* **Your assignment**
Write out exactly every line from the one containing "Where should I click to: Click" through the final line of the material below, both included. Pictures are to be skipped.

* **Data supplied**
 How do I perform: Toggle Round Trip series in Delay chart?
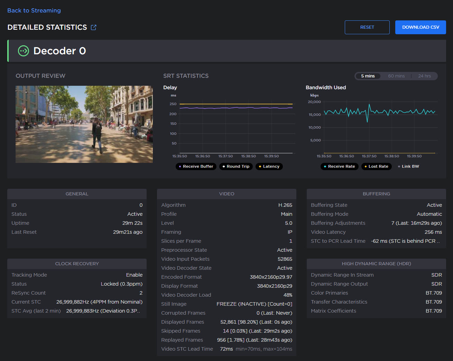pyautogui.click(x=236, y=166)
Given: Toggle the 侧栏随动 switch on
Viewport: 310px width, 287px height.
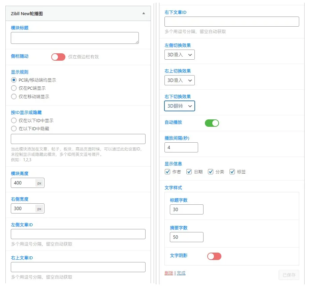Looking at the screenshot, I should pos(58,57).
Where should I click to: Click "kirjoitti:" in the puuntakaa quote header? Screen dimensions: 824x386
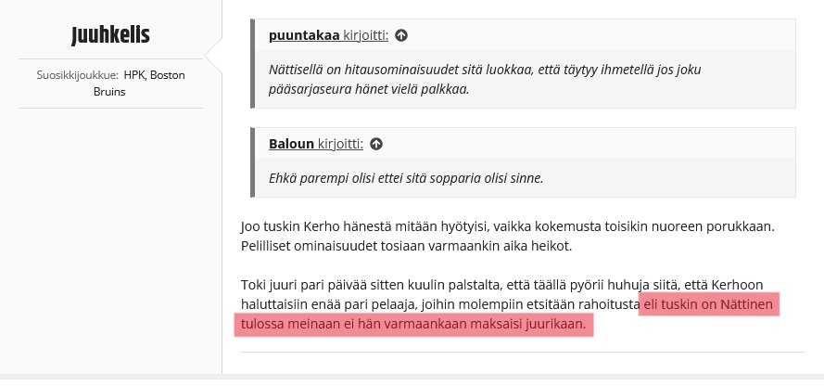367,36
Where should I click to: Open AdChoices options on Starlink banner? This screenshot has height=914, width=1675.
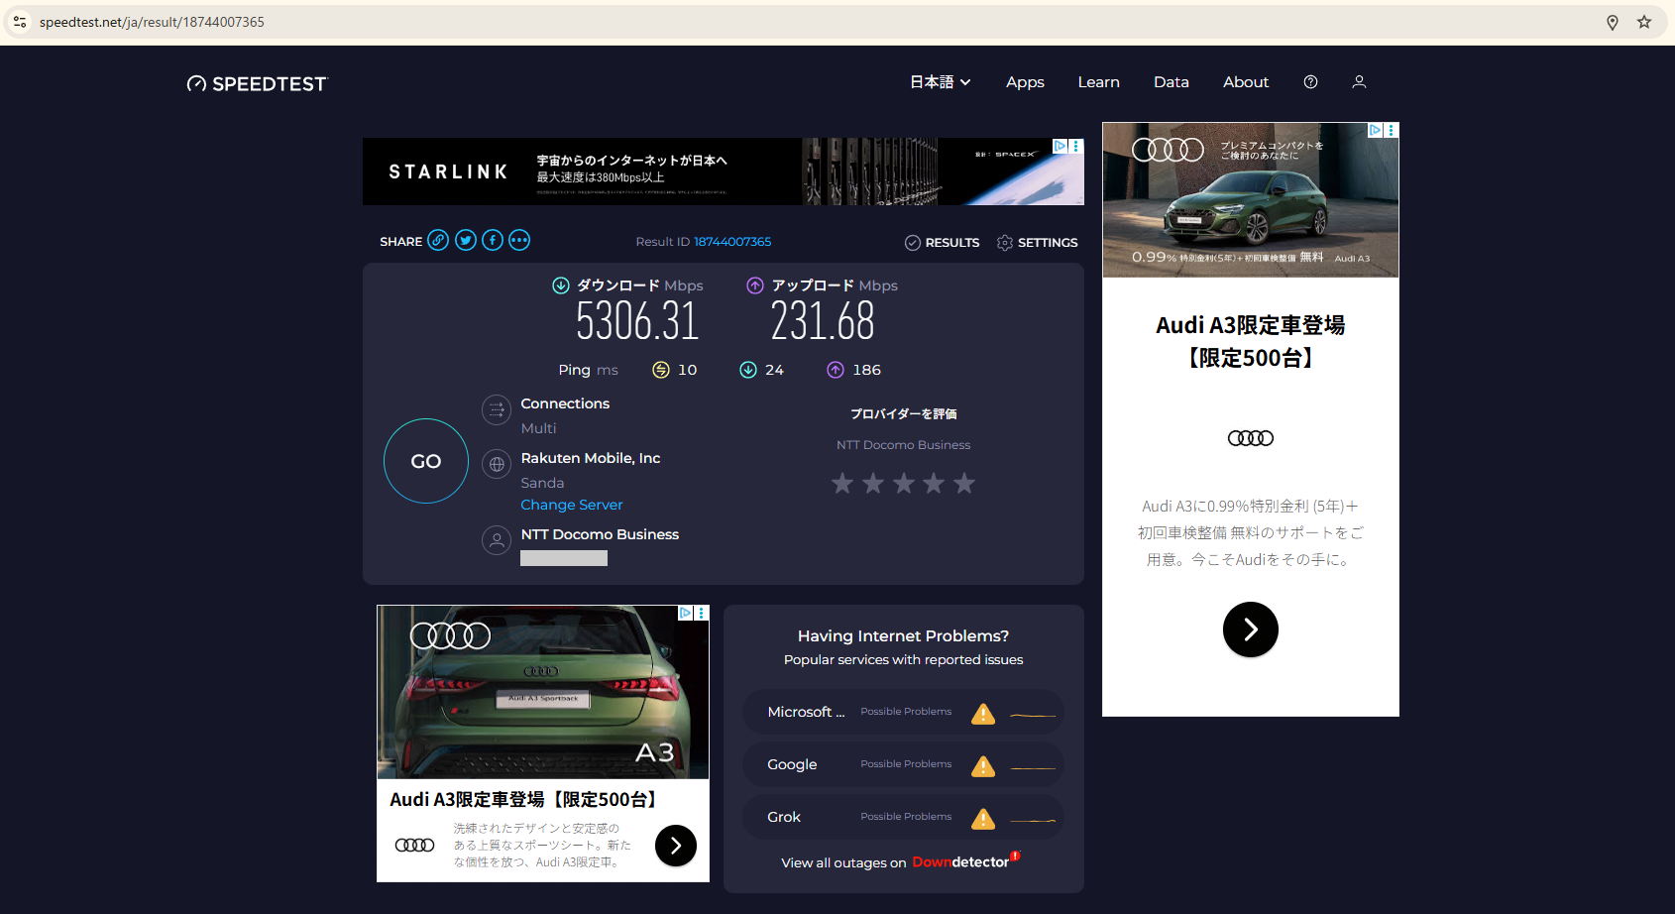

* **Result of the exercise**
Where should I click to: Click "kirjoitti:" in the puuntakaa quote header? Screen dimensions: 824x386
367,36
Where should I click to: Open AdChoices options on Starlink banner? This screenshot has height=914, width=1675.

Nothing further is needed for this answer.